The rhetoric of nonviolent pacifism constituted only one aspect of the legacy that was adopted by the acid subculture. Members of the Berkeley Free Speech Movement, S.D.S, and the Student Non-violent Coordinating Committee (S.N.C.C), the radical youth wing of the civil rights movement, were trying to create alternative structures within which "the loving community" could flourish. This notion which harked back to the Wobblies' slogan a half-century earlier, "Forming the new society within the shell of the old" became a moving force in the Haight. By early 1967 a number of thriving alternative institutions already existed in the psychedelic city-state: the Oracle, the Community Switchboard, the Hip Job Coop, Happening House (a cooperative teaching venture). Radio Free Hashbury; in coming months the Free Medical Clinic would open its doors. Even the neighborhood merchants formed a business council, HIP (Haight Independent Proprietors). The idea of building a parallel society smack- dab in the belly of the beast held great appeal to many a shell-shocked pacifist who'd grown weary of sit-ins, demonstrations, and police violence. For these people the futility of trying to reform the system was amply confirmed by the landslide election of Ronald Reagan as governor of California. They were ready for a different approach; rather than try to overhaul the social and economic structures of mass commercial society, they would simply try to outflank them.

By dropping out and joining the Haight-Ashbury scene, young people were not necessarily renouncing their commitment to social change. But they felt that the personal and the political could not be split into separate categories. Human liberation was something to be acted out because it was right on, a better way to live, rather than an item petitioned for during protest hour. If, as Charles Olson proposed, "the private is public, and the public is where we behave," then the clearest political statement was how people chose to comport themselves on a daily basis. This premise informed the hip penumbra of the radical left, that widening sphere where culture and politics overlapped in ways both complementary and problematic. The Haight became a crucible of dynamic interchange as left-wing activists cross-fertilized with turned-on poets, drifters, artists, and dropouts who were refashioning themselves into living articulations of the struggle against bureaucracy. A hybrid army of young rebels was on the move: politicos loosened up and grew their hair long, antiwar posters appeared in psychedelic design, and demonstrations incorporated more colorful elements of music, dance, and absurdity. 

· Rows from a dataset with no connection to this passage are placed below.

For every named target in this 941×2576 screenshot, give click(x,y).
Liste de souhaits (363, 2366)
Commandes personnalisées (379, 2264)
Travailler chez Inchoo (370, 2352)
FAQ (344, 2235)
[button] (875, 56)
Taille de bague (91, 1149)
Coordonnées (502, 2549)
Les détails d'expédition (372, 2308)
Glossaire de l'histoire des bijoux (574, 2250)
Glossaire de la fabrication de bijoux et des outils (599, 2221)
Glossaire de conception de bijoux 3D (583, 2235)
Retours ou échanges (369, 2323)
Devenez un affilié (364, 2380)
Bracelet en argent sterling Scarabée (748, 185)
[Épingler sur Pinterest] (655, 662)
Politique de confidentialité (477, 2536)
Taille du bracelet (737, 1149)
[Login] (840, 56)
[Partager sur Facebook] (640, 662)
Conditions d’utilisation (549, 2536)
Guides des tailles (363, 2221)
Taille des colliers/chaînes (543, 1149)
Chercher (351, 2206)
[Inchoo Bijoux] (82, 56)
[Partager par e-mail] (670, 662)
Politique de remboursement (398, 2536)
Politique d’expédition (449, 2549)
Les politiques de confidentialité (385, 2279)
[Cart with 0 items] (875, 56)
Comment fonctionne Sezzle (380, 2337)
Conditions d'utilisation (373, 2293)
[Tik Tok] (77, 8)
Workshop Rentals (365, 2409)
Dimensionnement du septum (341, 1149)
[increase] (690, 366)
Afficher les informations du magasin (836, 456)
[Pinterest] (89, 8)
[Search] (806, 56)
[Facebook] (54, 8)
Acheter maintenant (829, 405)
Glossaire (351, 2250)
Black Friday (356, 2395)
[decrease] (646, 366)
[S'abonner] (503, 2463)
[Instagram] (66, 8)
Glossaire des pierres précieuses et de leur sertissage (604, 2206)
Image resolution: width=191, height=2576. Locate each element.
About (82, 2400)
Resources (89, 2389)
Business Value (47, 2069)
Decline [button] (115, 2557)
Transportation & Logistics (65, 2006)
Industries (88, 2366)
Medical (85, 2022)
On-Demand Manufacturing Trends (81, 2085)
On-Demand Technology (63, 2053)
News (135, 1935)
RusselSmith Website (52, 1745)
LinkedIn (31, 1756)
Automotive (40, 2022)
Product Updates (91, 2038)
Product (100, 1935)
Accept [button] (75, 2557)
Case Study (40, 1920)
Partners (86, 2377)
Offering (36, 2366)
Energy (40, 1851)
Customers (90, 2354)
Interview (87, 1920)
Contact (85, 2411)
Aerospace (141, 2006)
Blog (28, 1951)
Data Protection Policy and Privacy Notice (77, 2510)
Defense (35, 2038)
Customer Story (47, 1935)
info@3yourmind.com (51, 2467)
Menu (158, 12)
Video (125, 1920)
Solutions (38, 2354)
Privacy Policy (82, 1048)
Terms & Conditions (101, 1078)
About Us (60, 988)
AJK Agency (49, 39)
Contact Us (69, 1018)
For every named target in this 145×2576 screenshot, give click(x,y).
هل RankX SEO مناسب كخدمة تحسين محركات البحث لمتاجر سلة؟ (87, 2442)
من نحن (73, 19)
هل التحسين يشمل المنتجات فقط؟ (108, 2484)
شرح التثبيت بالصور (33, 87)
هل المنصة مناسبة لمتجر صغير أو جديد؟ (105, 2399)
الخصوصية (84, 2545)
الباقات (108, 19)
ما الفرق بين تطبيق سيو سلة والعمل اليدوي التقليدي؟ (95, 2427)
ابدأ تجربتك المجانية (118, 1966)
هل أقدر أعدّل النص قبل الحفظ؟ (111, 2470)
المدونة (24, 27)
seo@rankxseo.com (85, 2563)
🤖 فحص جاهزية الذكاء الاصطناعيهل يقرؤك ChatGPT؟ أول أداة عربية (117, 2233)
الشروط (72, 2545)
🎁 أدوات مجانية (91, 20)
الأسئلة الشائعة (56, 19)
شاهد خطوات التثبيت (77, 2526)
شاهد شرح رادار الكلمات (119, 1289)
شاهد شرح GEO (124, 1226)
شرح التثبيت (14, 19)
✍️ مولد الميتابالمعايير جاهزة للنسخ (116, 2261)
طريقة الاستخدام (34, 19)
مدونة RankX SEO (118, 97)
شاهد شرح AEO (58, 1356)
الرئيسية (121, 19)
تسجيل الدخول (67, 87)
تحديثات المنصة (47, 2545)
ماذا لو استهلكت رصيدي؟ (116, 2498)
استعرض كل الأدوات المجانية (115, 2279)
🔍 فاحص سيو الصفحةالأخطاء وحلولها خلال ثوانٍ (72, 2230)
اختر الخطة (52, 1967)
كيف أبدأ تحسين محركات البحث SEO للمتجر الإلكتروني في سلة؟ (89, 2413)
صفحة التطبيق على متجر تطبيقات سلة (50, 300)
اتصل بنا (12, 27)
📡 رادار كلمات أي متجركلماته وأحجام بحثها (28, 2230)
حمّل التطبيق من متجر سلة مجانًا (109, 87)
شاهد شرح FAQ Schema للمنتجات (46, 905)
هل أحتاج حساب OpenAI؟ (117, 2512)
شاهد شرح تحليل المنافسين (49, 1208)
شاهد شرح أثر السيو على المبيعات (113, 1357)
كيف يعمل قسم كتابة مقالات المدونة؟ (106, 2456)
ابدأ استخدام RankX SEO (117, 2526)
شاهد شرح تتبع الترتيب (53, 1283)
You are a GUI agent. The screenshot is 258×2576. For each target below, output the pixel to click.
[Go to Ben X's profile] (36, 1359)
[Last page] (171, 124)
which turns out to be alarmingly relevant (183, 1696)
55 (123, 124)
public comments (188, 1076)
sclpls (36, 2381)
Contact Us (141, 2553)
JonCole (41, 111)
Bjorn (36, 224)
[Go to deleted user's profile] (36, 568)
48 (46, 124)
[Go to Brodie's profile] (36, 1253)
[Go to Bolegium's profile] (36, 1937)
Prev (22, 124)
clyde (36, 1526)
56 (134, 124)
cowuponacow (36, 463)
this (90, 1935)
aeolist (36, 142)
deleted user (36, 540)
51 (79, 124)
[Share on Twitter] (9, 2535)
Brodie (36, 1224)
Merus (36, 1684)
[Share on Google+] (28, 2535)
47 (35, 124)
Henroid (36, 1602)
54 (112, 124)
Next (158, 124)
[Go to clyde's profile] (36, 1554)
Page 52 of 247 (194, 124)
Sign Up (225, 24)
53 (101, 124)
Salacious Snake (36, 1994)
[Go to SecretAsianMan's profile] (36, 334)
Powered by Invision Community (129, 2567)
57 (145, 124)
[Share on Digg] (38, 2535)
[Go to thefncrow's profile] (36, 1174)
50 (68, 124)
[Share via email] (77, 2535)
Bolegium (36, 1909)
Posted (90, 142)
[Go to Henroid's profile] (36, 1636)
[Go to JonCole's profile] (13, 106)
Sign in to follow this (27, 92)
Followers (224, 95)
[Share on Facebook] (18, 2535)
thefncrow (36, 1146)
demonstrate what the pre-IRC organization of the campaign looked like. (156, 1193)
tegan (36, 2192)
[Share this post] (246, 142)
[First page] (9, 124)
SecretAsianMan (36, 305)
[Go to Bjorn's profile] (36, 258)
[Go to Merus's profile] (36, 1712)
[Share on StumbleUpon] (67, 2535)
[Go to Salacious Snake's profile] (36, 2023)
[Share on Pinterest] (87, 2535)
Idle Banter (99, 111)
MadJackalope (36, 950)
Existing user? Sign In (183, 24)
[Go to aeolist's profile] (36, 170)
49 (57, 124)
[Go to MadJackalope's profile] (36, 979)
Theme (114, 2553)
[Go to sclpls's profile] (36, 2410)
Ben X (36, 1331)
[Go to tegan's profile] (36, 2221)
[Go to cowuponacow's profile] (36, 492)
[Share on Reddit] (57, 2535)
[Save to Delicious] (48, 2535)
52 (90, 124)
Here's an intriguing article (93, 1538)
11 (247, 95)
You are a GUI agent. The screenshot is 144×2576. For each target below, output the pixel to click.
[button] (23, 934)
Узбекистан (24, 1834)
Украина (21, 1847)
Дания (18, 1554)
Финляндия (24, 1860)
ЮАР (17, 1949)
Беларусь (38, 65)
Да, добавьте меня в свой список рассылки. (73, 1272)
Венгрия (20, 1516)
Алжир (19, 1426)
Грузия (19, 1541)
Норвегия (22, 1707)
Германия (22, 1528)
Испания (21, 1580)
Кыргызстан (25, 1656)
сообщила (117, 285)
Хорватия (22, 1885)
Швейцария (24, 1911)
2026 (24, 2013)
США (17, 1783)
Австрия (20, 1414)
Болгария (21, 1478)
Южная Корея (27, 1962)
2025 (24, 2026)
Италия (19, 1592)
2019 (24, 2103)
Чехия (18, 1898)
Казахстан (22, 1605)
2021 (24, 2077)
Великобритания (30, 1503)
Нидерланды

The hippies, for their part, never completely deserted the peace movement, despite Leary's proddings. At their best they represented an edge where the perspectives and tactics of the New Left were being transformed. Although there were important distinctions that placed the two groups at either end of the spectrum of dissent, the common ground they shared was significant. Both were expressions of the "Great Refusal," and the existential project they embraced was essentially the same: the regeneration of personality. The cultural renaissance fueled by LSD was the force that broke the stranglehold of bourgeois morality and the Protestant work ethic. It provided the passionate underpinning for a lifestyle that existed on the far side of power politics. Above all it insisted upon a revolution that would not only destroy the political bonds that shackle and diminish us but would also, in the words of Antonin Artaud, "turn and face man, face the body of man himself, and decide once and for all to demand that he change."